= Défis =
- a) Répondez aux questions suivantes à l'aide du texte sur la pêche près de Guernesey.
(i) Quel jour un bateau de pêche de Granville a-t-il été arraisonné dans les eaux de Guernesey ?
(ii) En quelle année l'accord franco-britannique a-t-il été conclu ?
(iii) Quelle part de la zone de la baie du Mont-Saint-Michel est à statut variable ?
- b) Poursuivez le texte sur la pêche près de Guernesey à partir de l'endroit où il s'arrête.

Question de M. LE GRAND Jean-François (Manche - RPR) publiée le 25/10/1996
Question posée en séance publique le 24/10/1996
M. le président. La parole est à M. Le Grand.
M. Jean-François Le Grand. Madame le secrétaire d'Etat, je n'insisterai pas sur les événements qui sont à l'origine de
ma question : le 10 octobre dernier, un bateau de pêche de Granville a été arraisonné dans les eaux de Guernesey.
Je n'insisterai pas non plus sur la situation juridique qui prévaut dans la baie du Mont-Saint-Michel, car vous la connaissez
parfaitement.
Je précise simplement que les quatre cinquièmes de cette zone sont à statut variable et que les zones de pêche
connaissent, elles aussi, des statuts juridiques complexes et variés.
Permettez-moi, madame le secrétaire d'Etat, de formuler deux observations.
Tout d'abord, l'accord franco-britannique conclu en 1992 n'a absolument rien résolu sur le fond. En revanche, il pose
problème puisqu'il a autorisé les autorités de Guernesey à poursuivre les infractions commises dans les eaux adjacentes
britanniques.
Ma seconde observation découle de la première. Les autorités de Guernesey jugent les infractions à l'aune de leur droit
local. Ainsi, les droits de la défense normalement respectés dans les Etats démocratiques ne le sont pas à Guernesey, d'où
la difficulté de régler les conflits qui naissent lorsqu'un bateau est arraisonné dans ces zones de pêche.
Dès lors, madame le secrétaire d'Etat, je formulerai trois requêtes.
En premier lieu, tout nouvel accord devra porter sur trois éléments particulièrement importants, à savoir la définition claire
des espèces pêchées et des zones de pêche, la gestion rationnelle des fonds faite en commun sur la base d'expertises
scientifiques communes et un contrôle de cette gestion également effectué en commun.

= Enregistrements =
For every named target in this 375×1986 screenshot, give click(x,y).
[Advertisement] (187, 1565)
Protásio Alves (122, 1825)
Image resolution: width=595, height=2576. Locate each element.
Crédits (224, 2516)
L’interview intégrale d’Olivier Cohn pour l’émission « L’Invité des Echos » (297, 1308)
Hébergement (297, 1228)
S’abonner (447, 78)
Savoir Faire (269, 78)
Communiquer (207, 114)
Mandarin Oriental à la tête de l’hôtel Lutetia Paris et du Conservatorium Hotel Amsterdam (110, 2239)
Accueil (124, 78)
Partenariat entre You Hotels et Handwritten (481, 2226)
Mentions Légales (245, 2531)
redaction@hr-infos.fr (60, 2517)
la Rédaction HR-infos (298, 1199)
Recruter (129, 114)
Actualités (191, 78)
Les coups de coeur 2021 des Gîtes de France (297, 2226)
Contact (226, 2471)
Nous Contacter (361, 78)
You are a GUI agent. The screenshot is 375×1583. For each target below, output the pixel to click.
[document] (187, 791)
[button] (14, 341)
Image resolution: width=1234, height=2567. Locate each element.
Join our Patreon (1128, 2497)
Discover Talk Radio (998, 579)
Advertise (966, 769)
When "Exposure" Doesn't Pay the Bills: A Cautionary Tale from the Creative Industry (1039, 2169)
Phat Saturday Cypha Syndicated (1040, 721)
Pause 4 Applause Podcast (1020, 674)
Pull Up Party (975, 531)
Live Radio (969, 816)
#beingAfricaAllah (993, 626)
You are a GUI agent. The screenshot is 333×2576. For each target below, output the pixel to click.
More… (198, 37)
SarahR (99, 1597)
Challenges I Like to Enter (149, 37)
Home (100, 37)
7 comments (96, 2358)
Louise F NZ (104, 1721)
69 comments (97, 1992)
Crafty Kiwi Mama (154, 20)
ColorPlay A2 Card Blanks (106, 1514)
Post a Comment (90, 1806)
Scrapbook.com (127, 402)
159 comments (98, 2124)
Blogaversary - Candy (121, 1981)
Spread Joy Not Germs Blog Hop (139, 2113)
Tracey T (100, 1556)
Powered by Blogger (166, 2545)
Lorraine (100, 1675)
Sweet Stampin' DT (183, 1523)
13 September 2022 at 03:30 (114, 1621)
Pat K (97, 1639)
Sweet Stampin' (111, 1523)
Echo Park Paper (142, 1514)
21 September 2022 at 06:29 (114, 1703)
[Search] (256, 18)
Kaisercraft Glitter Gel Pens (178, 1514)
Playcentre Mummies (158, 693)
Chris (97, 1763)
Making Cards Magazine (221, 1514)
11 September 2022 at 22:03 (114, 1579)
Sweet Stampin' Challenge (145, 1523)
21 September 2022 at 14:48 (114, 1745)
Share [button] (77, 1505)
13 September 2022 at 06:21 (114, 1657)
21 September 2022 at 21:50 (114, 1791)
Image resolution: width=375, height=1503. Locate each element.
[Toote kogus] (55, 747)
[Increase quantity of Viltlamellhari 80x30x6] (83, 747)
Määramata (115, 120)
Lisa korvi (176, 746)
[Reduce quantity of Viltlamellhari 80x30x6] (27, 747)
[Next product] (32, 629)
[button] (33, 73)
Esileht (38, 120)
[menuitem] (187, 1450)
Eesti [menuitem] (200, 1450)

= Réponses ci-dessous =
- a)
(i) Le 10 octobre.
(ii) En 1992.
(iii) Les quatre cinquièmes.

- b)
En deuxième lieu, il est inutile de provoquer nos amis jersiais ou guernesiais en les acculant à la faillite ou en leur créant
des difficultés. Il faut leur donner l'autorisation de débarquer leurs produits dans les ports de Granville et de Cherbourg ou
dans des ports voisins qu'ils jugeraient convenables.
Enfin, en troisième lieu, je vous demande d'intervenir, madame le secrétaire d'Etat, afin que soit retirée aux autorités de
Guernesey la délégation de justice dont elles jouissent sur les eaux adjacentes britanniques compte tenu du non-respect
des droits de l'homme. Les difficultés relationnelles entre les bailliages et la tutelle britannique ne doivent pas interférer sur
nos relations de bon voisinage.
Notre histoire et notre patrimoine communs doivent l'emporter sur toute autre considération. Nous avons la chance de
vivre dans une région aux paysages côtiers et marins exceptionnels et de jouir d'une qualité de vie tout aussi
exceptionnelle. Ne gâchons pas ces chances par le manque de sagesse de quelques-uns, fussent-ils amis et Guernesiais !
Je souhaite, en conclusion, que nous puissions dire à nouveau, et le plus vite possible, de nos amis guernesiais ce que
Alexis de Tocqueville disait des gens de la Manche : « Ils sont violemment modérés. » (Sourires et applaudissements
sur les travées du RPR, des Républicains et Indépendants et de l'Union centriste, ainsi que sur certaines travées du
RDSE.)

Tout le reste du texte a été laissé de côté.